Quanto a Ruggero Bacone, si può dire che l’interesse rivolto alla conoscenza sperimentale è ancor più accentuato che nel suo maestro Roberto Grossatesta (del quale apprezzava, ad esempio, l’attenzione alla matematica): per quanto la teologia non manchi certo nell’Opus maius, la luce ha così rilevanza soprattutto in metafisica e filosofia naturale. Da notare che Bacone sviluppò una dottrina ilemorfica sua propria, in cui a più forme si accoppiavano più materie corrispondenti (ad es. alla «forma universalis corporalis» legava una «materia universalis corporalis» e così via, nel medesimo ente). Egli si occupò anche di ottica e sviluppò una teoria dell’arcobaleno.

Anche in San Bonaventura (al secolo Giovanni di Fidanza), uno dei più noti tra questi autori, la luce è la prima forma sostanziale di tutti i corpi e principio della loro attività. I corpi sono quindi strutturati gerarchicamente secondo la maggiore o minore partecipazione ad essa e, in ciascuno di essi, a tale forma prima, che è comune, si aggiunge l’informatio specialis, necessaria perché vi siano i corpi concreti.
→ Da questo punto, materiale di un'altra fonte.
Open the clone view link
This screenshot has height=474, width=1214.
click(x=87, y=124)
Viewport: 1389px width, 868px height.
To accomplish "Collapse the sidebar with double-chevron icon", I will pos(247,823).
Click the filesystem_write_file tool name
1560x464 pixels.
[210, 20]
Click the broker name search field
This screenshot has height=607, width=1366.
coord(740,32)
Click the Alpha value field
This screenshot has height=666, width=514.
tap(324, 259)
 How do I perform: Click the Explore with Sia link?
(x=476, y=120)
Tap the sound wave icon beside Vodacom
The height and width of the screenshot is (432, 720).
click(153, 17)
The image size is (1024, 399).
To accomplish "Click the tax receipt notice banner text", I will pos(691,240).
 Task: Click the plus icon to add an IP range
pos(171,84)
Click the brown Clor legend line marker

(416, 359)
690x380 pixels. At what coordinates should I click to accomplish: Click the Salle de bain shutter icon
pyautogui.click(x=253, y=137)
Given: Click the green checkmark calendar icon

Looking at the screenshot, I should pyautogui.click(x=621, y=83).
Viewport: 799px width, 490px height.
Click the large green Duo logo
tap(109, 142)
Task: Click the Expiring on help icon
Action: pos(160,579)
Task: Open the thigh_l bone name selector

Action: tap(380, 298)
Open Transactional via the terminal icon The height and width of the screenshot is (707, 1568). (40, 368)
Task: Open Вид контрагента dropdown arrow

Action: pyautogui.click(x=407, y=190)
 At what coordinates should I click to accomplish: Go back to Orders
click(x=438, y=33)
È interessante notare che anch’egli indica l’aria come il mezzo attraverso cui la luce si diffonde Bonaventura sviluppa altresì, a partire dall’analogia della luce, il percorso di ascensione dell’anima a Dio dell’Itinerarium mentis in Deum.

San Tommaso d’Aquino, invece, non accettò la concezione di questi autori della luce come forma prima dei corpi, intesa dunque come forma sostanziale, ma la considerò una qualità.

In conclusione, è interessante ricordare che, per autori come Alistair Crombie (cfr. idem, Robert Grosseteste and the Origins of Experimental Science, 1953), l’origine della scienza galileiana può essere rintracciata proprio nella metafisica della luce, perché essa, in quanto forma e quindi principio d’ordine delle cose e in quanto si propaga secondo regole geometriche (ben definite nei testi medievali), indica una struttura matematica dell’universo.

In ogni caso, come conseguenza del pensiero di Grossatesta si ebbe un grande impulso agli studi di ottica.

La metafisica della luce è così un caso esemplare di riconoscimento dell’importanza che la luce riveste nel nostro mondo, nella vita umana e nella nostra stessa conoscenza – e in particolare per quel che riguarda la realtà fisica (caso in cui, per di più, la luce è in stretta relazione con la matematica e la geometria in particolare); un’importanza che sembra anticipare, quantomeno per la rilevanza del ruolo attribuitole, quella odierna. Oggi, non solo la luce ha un ruolo determinante in fisica, astronomia e persino in biologia; ma, senza luce (o senza la possibilità di riceverla), buona parte della ricerca scientifica odierna sarebbe di fatto impossibile.